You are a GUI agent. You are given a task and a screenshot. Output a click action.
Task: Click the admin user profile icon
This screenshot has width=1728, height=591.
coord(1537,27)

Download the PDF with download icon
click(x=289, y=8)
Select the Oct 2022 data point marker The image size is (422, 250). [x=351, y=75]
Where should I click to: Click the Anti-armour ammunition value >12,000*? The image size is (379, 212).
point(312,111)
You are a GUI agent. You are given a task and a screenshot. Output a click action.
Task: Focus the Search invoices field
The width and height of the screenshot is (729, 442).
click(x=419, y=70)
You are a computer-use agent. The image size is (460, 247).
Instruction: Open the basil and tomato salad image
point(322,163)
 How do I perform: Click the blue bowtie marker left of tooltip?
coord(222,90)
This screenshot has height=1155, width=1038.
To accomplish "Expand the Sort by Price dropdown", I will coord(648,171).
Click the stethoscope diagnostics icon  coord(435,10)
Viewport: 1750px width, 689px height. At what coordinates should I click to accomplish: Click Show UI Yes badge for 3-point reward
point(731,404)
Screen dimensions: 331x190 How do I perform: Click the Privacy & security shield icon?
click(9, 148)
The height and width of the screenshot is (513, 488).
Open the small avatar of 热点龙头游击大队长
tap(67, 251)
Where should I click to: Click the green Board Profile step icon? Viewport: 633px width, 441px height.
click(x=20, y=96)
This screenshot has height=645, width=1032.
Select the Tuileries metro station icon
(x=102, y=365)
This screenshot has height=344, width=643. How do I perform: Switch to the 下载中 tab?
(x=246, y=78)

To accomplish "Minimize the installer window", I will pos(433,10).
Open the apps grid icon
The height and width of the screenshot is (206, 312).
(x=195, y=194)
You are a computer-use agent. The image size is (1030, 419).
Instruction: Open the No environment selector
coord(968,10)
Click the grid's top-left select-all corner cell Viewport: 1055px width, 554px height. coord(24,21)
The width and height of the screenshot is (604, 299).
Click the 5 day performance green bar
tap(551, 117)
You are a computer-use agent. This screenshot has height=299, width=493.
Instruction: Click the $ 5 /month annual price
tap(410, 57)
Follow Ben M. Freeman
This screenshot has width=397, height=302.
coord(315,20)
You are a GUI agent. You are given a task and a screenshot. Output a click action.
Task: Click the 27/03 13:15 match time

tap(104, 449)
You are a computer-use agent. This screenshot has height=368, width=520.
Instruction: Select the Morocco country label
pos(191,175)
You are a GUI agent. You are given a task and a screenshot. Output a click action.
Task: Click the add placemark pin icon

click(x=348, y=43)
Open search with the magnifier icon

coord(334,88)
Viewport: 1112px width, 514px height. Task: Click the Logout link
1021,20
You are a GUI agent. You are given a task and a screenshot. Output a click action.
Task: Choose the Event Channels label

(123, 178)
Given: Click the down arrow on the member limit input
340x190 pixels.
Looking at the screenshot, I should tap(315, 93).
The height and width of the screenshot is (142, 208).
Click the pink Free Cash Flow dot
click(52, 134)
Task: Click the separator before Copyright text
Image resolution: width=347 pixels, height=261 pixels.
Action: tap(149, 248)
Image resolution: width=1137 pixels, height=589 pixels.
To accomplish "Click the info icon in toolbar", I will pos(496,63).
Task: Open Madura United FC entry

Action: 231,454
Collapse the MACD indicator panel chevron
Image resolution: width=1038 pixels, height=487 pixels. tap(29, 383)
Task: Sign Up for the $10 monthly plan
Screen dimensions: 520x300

------------

● What you need to do:
List every line from the entries above in which "computer" appears.

● Written answer:
You are a computer-use agent. The image size is (460, 247).
You are a computer-use agent. The image size is (1030, 419).
You are a computer-use agent. This screenshot has height=299, width=493.
You are a computer-use agent. This screenshot has height=368, width=520.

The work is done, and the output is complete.